On to Las Vegas. Air conditioning, bright lights and old friends flying out from New York City to meet up with us.


1 From 1976 until 2009 we hiked in Acadia National Park in Maine for a week in the summer.  All those years we had large lobsters for dinner every night we were there.

Enjoyed your pictures, we visited colorado and acadia national park years ago so it was nice to see pictures you took. Although we did not hike I am not that brave.


Hank and June

Hey amigo, I see you standing in that clear water in those fabulous canyons at Zion and turn bright GREEN with envy. We’re drying up again and heating up way too quickly here in Austin. So glad you’re having such a great time.

Sure enjoy the pictures and blog, so keep on keeping on!

Your friend and fan,


How apt! Two aged innocents finally wading together into THEIR personal stream! It makes the weak weep...


So glad you enjoyed Zion, Capitol Reef and Bryce...the Narrows was closed as the river was too high when we were there, so we have hiked vicariously via you....thank you!

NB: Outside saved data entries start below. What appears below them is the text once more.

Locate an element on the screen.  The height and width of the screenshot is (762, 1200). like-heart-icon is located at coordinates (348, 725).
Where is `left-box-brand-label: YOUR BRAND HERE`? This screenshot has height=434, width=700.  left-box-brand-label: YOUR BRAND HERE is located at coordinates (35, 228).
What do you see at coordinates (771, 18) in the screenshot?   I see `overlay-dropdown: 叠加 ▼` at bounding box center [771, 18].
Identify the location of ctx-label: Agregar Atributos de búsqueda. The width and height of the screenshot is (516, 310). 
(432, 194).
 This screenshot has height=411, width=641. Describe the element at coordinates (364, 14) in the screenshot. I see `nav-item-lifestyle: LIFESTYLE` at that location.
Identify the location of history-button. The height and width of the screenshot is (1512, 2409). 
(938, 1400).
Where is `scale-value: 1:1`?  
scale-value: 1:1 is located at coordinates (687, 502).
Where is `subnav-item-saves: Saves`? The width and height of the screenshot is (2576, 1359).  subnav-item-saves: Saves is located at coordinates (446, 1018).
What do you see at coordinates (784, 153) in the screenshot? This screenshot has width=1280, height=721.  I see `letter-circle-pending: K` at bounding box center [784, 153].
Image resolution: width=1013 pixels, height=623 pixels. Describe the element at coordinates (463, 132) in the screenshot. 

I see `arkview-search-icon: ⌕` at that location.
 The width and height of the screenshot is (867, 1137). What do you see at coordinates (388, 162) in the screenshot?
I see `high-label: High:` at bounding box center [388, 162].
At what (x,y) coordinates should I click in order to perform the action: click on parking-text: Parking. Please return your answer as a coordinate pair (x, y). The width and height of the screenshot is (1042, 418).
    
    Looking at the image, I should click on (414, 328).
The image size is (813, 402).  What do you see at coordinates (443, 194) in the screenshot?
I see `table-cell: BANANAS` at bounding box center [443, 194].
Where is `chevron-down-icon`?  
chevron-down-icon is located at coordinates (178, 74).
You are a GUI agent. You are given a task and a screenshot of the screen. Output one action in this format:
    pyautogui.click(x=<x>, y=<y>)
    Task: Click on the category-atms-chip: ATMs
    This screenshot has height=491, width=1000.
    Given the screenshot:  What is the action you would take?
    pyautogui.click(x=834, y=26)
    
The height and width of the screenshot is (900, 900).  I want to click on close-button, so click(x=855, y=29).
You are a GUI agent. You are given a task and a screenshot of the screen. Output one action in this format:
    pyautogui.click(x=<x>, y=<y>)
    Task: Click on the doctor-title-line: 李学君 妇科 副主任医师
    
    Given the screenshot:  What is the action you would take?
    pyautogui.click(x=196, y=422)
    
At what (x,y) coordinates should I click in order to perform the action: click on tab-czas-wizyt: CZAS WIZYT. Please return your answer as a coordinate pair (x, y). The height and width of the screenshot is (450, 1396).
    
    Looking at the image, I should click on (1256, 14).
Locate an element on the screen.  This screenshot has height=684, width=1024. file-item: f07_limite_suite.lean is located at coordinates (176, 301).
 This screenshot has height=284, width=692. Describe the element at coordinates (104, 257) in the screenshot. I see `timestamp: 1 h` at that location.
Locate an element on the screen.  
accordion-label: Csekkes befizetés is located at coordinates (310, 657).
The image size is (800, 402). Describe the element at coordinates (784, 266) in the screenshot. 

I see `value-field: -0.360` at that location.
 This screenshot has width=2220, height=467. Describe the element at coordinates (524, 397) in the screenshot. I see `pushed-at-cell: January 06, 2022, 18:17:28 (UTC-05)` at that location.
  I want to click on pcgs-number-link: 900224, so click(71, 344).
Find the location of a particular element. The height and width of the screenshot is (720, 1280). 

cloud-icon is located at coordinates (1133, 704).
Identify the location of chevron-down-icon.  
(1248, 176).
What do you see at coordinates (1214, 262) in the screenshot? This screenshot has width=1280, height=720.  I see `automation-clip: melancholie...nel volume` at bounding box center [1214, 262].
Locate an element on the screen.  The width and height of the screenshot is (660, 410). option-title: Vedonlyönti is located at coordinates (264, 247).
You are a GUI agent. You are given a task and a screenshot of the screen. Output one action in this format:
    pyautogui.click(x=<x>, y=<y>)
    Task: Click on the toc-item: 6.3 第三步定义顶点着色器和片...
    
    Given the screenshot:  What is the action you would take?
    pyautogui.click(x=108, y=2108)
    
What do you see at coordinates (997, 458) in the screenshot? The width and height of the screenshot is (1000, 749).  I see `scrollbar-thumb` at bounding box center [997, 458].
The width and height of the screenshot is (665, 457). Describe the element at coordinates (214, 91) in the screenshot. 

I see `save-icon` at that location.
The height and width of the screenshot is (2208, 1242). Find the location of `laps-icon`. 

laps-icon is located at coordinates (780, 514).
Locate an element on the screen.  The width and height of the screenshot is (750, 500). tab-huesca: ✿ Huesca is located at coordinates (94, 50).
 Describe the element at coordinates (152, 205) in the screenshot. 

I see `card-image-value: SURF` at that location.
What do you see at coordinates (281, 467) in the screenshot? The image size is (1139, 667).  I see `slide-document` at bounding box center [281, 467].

Wow, there is not many words that could state how and what your photos captured.  will never in my lifetime be able to see any of these or do what you did in the canyons. You have brought to me something unbelievable, and I appreciate that so much. 

Whoops, one thing though, can you really wade in the Virgin River if your not a Virgin?

Luv you both and your outstanding trip through the canyons.


OK, Now I'm jealous! Lobsters every night! You cooked them yourselves, right? Jane defers, but Simon and I have two or three a year at the Cape. We've taken to buying them at BJs and breaking all rules for sweet & tender, sharing a large 6-7 pounder that is delicious.

The canyon shots are too beautiful. You guys are really living it up and I hope you start to send some depressing blogs out soon to balance things out.
Feel free to include even minor annoyances, such as shortness of breath, severe leg spasms, or even better -- lack of sanitary conditions. That will make me feel much better about being home centered.

Although, I got to tell you, the park never looked better. Google, our 6yr old cocka-poo (I hate saying that scatalogical breed name) takes me for a walk most mornings and I've been photographing tree people. I recently found Tony Bennet's face protruding from an old bulbous osk at the base of the Delacourt theatre.

Lots of news here to share. But mostly, we are very,very blessed and I'm growing old & fat, while Jane doen't age and Simon is now taller than me. This of course allows him to give me all kinds of wonderful teenage backtal that I am very grateful to enjoy.